- [Excerpted passage]

— Start —

Tools for Writers

September 1, 2014 § Leave a comment

My Gonzo DaysI’m still working my way through the first rewrite, which is mostly cosmetic: correcting typos, fixing little things here and there, and only occasionally rewriting entire scenes. I haven’t begun the heavy lifting yet (I’m calling that the second rewrite), but I keep thinking about ways to change the structure, ideas for characters’ backgrounds, etc. Most days, I maintain a high level of enthusiasm and optimism for what this book can be. Most days.

The process of porting the book from Word to Scrivener wasn’t as painless as it probably could have been. Supposedly, Scrivener can import a Word doc and automatically split it into chapters and sections. In order for that feature to work, however, each section must be separated from its predecessor by a hash mark (i.e., #). I used three asterisks, so it didn’t work. I ended up copying and pasting a section at a time, but I’ll know better next time. (And yes, I could have done a search/replace, but I didn’t think of it at the time. D’oh!) « Read the rest of this entry »

The First Draft: The Ugly Duckling

August 12, 2014 § Leave a comment

Ugly02So I’ve read through the first draft. It stinks … but that’s what a first draft is supposed to do. Right?

— End —

- [Supplied data]

— Start —

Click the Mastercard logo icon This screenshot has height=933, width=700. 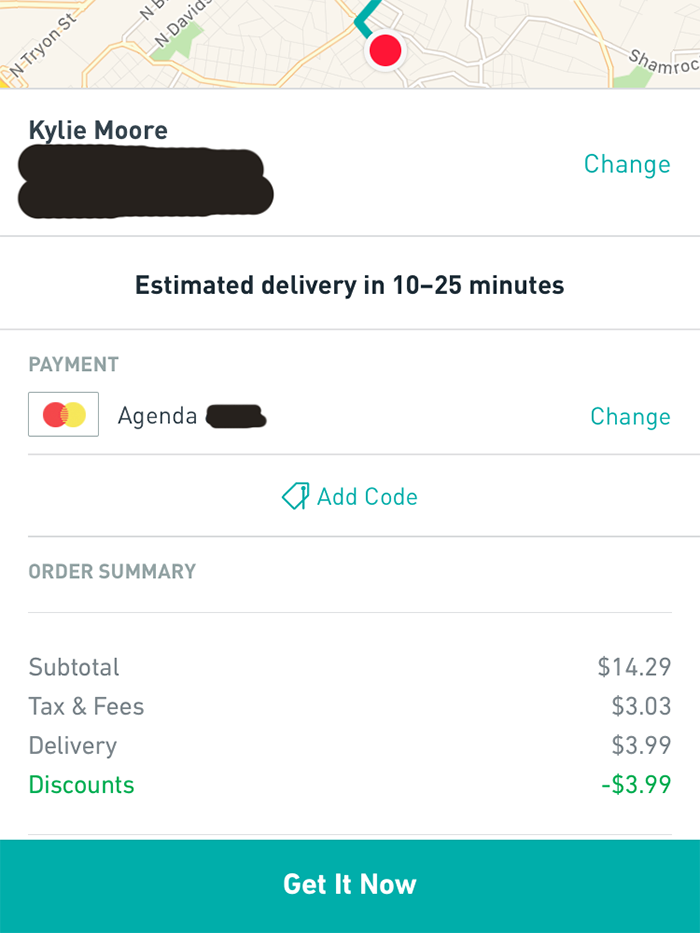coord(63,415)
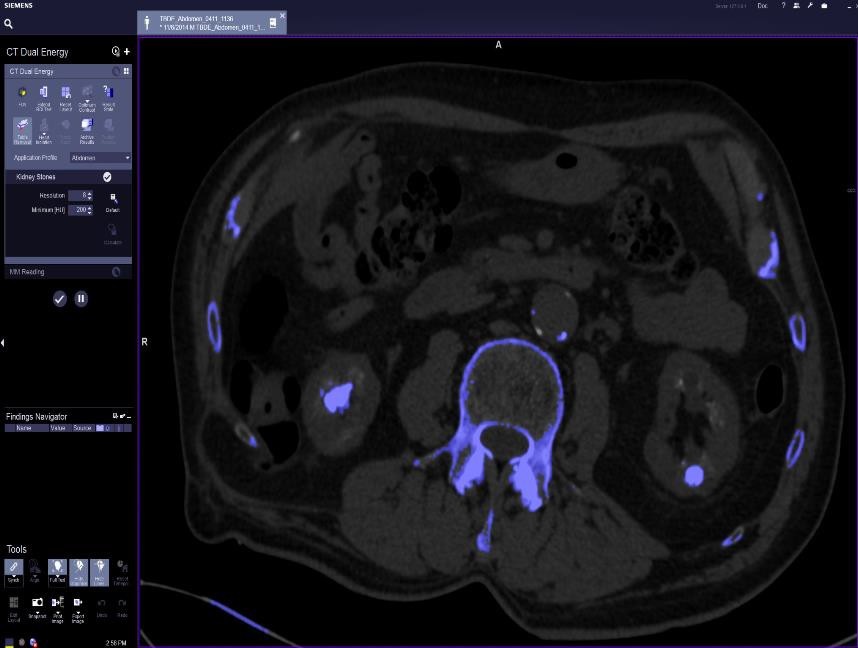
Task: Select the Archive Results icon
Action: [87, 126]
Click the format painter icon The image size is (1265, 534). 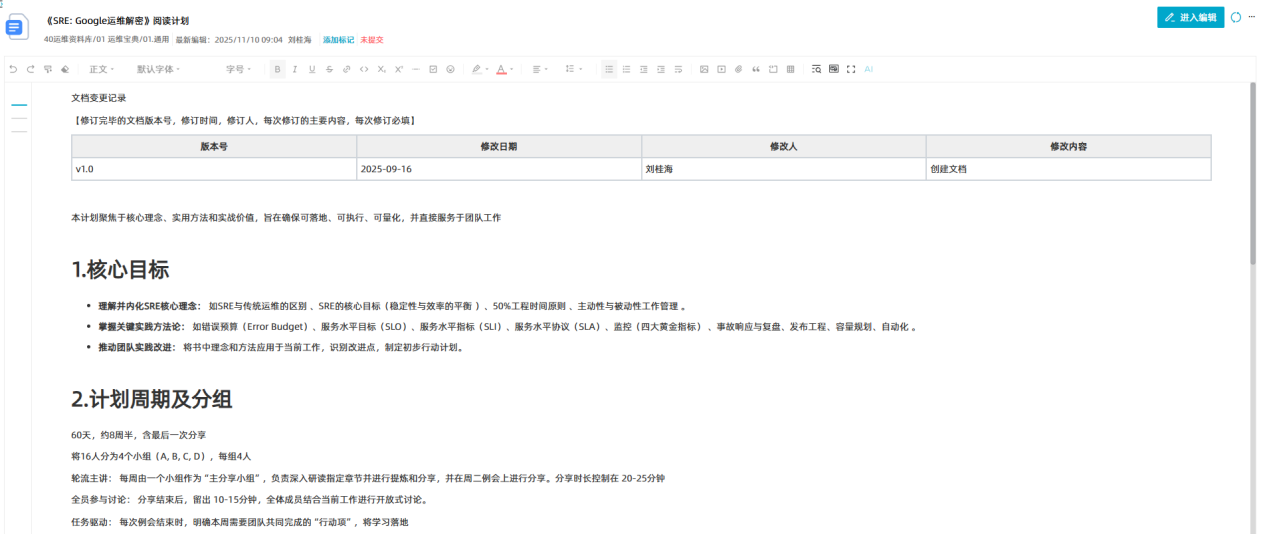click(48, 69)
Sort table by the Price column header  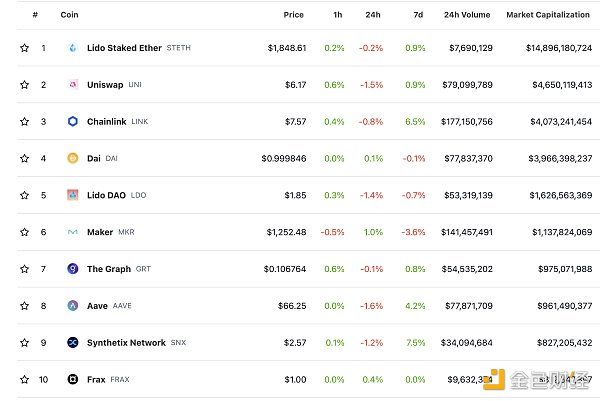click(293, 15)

— End —
— Start —

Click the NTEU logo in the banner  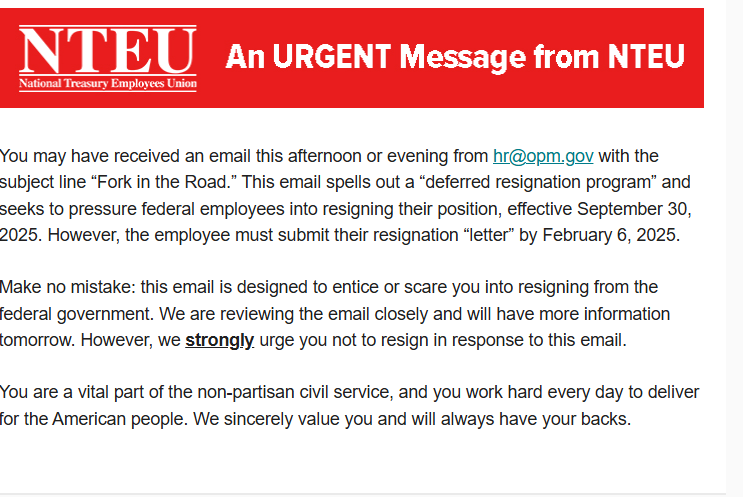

— End —

- [To do]
Summarize the blog excerpt in three sentences.

- [Result]
The writer is working through a mostly cosmetic first rewrite of a book, fixing typos and small problems and only occasionally rewriting whole scenes, and has not yet begun the heavier second rewrite. Moving the book from Word to Scrivener was harder than expected: Scrivener's automatic split into chapters and sections needs hash marks between sections, but the writer had used three asterisks and so copied and pasted one section at a time. In an earlier post, the writer reports having read through the first draft and finding that it stinks, which is what a first draft is supposed to do.